> **Assignment**: Check every line of the material for the word "agent". Copy those that have it.

> **Available data**:
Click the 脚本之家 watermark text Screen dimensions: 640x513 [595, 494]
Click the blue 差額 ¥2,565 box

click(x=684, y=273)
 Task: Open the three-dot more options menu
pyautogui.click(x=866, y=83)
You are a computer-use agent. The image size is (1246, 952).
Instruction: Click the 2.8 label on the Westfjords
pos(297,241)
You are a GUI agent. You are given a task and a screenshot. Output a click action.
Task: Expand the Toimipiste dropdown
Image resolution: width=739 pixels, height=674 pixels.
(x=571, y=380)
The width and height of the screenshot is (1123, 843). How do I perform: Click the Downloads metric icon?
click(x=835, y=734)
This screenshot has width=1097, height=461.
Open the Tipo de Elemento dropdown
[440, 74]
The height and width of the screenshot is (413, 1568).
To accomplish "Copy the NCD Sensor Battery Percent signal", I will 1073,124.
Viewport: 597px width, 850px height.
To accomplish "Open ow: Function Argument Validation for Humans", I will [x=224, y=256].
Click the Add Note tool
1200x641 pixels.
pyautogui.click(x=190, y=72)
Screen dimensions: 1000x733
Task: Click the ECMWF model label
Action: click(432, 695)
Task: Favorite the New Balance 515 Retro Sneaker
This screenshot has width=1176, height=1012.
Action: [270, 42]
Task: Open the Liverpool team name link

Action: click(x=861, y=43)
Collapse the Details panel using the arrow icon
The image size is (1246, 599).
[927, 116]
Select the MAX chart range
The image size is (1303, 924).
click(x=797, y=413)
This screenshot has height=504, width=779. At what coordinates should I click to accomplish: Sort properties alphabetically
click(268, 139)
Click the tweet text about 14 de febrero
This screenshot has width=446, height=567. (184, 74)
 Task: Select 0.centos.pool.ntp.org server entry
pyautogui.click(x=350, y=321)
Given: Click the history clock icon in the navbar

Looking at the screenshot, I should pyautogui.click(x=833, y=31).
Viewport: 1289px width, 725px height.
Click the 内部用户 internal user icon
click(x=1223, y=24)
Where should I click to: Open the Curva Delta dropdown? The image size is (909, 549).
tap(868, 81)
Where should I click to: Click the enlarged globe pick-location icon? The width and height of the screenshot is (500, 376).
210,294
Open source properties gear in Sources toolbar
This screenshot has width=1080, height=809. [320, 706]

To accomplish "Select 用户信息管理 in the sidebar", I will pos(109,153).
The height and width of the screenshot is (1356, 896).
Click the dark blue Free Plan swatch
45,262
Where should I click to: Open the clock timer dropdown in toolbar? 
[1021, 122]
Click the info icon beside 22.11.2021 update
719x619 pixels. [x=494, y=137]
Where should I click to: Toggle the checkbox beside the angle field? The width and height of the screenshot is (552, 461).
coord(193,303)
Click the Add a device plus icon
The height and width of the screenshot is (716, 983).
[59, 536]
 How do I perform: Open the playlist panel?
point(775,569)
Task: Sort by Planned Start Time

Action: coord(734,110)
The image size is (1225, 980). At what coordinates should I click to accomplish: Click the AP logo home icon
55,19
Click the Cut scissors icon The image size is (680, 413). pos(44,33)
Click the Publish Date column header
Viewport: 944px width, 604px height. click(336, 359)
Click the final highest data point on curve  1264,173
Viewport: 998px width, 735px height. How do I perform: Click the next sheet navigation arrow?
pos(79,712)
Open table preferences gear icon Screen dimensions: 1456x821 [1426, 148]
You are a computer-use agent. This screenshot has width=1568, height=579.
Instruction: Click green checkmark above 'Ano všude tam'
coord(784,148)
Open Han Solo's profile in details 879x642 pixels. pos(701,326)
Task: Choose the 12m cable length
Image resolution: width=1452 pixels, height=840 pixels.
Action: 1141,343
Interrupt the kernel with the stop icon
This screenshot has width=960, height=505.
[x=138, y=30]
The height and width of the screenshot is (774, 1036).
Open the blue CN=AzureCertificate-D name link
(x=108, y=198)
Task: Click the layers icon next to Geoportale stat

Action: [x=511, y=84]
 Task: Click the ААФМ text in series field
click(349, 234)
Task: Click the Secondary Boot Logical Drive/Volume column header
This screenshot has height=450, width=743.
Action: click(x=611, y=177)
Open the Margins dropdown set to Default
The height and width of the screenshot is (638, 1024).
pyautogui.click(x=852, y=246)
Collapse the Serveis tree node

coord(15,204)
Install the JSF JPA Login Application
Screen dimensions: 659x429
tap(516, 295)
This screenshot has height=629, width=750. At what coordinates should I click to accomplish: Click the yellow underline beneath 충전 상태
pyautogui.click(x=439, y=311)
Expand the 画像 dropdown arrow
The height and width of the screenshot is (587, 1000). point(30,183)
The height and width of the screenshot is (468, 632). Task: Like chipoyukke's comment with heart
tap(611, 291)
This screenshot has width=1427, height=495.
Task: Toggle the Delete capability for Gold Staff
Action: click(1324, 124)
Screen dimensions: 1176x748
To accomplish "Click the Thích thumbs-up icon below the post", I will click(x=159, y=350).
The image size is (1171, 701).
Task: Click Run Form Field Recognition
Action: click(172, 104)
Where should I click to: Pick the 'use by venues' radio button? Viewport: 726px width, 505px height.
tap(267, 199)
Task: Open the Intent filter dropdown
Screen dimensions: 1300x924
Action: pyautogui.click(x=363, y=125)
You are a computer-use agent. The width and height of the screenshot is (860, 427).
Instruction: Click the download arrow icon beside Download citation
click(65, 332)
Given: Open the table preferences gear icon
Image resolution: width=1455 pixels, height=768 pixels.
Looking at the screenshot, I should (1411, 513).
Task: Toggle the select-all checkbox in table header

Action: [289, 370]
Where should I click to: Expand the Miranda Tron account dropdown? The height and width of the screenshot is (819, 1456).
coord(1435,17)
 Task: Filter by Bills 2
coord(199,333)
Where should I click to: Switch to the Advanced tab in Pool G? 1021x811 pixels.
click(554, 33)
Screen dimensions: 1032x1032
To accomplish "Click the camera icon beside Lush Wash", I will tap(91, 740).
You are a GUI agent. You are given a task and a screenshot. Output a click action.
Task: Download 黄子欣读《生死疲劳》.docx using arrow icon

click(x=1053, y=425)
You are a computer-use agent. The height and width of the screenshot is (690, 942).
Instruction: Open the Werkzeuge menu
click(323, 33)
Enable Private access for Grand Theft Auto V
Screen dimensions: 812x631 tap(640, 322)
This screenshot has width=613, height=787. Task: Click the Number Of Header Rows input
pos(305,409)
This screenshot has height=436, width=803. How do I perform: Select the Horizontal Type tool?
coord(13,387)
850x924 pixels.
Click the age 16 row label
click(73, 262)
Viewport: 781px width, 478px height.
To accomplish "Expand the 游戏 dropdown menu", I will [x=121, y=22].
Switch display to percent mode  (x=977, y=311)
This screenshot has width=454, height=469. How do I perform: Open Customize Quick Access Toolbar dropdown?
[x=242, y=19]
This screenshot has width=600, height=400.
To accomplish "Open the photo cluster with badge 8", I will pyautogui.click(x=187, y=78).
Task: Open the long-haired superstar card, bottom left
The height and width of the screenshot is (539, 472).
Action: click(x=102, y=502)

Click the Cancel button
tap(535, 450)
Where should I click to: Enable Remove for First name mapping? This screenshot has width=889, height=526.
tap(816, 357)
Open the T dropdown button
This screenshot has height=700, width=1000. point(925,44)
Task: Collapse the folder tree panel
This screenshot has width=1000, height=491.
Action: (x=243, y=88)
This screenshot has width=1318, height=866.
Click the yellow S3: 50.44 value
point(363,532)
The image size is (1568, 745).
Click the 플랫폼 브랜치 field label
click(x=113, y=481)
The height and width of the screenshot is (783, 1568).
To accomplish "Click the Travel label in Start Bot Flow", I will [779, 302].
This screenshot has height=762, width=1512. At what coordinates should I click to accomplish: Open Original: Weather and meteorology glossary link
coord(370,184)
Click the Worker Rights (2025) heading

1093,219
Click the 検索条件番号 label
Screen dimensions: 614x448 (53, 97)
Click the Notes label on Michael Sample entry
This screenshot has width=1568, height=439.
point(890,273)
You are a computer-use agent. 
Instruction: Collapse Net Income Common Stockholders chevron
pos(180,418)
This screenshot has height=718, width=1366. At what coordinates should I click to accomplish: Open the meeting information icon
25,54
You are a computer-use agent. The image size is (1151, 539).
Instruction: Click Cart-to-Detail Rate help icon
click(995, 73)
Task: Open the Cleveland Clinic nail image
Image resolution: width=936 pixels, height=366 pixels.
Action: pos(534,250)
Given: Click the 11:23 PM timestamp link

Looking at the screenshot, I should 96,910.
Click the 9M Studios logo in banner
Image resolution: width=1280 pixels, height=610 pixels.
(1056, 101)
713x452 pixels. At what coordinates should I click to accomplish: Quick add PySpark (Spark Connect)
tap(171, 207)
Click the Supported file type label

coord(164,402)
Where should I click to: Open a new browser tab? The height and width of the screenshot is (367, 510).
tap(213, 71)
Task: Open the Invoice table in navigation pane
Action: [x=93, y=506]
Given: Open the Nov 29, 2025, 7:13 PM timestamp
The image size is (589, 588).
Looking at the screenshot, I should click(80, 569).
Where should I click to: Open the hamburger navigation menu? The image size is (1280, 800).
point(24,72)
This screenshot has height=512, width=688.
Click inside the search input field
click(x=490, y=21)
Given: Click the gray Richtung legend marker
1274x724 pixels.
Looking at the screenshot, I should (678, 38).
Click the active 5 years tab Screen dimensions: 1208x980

> **Answer section**:
You are a computer-use agent. The image size is (1246, 952).
You are a GUI agent. You are given a task and a screenshot. Output a click action.
You are a computer-use agent. This screenshot has width=1568, height=579.
You are a computer-use agent. The width and height of the screenshot is (860, 427).
You are a GUI agent. You are given a task and a screenshot. Output a click action.
You are a computer-use agent. The height and width of the screenshot is (690, 942).
You are a computer-use agent. 
You are a computer-use agent. The image size is (1151, 539).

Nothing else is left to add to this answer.